- **WORK INSTRUCTION**
What you return should be the lines of the data containing "header", each in full.

[Saved data entries]
-------

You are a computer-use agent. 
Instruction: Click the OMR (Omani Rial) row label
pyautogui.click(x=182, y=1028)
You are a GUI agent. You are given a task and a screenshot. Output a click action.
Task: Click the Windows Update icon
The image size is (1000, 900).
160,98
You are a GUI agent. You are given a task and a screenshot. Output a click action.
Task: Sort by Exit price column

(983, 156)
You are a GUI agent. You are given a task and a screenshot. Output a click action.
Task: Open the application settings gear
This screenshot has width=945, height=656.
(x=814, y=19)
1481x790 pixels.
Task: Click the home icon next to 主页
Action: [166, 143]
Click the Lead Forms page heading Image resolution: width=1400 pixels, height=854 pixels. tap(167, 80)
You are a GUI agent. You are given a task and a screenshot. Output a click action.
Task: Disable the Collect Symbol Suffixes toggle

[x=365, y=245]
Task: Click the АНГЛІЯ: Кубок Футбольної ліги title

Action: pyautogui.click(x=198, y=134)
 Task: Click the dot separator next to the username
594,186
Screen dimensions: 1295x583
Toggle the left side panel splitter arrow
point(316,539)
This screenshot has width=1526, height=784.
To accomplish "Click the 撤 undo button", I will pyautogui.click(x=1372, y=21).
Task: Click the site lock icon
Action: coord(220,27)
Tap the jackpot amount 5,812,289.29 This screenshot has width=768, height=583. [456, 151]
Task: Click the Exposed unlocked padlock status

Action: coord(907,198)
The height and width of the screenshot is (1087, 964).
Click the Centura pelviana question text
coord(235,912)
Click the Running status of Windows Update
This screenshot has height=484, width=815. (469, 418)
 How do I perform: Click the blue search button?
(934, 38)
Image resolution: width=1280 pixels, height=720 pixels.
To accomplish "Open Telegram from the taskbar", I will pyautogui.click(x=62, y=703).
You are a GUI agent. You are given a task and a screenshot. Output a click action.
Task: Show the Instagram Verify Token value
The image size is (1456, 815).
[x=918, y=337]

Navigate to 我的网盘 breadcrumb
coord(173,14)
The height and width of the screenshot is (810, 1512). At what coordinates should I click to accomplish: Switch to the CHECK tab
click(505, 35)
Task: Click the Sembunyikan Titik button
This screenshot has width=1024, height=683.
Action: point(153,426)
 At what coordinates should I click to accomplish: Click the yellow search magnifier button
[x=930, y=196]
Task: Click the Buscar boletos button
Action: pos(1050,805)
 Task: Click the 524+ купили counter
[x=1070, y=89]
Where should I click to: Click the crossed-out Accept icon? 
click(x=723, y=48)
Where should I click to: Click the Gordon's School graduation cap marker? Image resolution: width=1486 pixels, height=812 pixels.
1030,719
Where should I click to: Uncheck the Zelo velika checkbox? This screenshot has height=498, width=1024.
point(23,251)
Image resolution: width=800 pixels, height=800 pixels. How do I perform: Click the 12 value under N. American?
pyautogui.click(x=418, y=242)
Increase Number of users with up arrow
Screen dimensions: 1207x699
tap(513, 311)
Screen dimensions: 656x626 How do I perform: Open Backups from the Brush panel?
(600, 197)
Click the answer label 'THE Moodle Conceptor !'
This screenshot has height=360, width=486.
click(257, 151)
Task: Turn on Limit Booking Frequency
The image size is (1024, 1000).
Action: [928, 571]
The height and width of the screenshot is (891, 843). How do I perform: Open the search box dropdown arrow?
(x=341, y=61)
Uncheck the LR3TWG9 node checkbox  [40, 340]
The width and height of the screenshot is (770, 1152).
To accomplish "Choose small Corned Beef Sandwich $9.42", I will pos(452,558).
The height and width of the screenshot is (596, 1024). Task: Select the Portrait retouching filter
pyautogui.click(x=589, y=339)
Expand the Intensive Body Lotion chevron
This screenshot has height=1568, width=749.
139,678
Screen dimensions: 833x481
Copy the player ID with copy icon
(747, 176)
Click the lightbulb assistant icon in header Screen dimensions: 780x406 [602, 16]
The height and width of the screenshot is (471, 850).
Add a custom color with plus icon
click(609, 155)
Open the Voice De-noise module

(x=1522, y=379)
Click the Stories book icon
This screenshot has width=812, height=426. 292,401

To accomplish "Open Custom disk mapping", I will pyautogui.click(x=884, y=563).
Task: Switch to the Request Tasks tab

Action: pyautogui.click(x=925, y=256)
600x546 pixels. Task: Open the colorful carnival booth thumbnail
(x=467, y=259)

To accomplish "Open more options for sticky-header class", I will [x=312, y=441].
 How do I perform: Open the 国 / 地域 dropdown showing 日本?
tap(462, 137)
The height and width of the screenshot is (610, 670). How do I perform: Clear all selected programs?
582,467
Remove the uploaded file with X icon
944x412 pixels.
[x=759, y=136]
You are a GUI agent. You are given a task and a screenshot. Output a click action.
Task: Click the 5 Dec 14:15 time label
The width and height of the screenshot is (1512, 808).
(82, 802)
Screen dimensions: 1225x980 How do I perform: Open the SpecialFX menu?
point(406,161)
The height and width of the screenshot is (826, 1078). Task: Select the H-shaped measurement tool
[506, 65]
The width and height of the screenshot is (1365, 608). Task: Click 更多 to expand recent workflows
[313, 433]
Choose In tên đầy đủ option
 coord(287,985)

-------

- **EXERCISE RESULT**
Click the lightbulb assistant icon in header Screen dimensions: 780x406 [602, 16]
To accomplish "Open more options for sticky-header class", I will [x=312, y=441].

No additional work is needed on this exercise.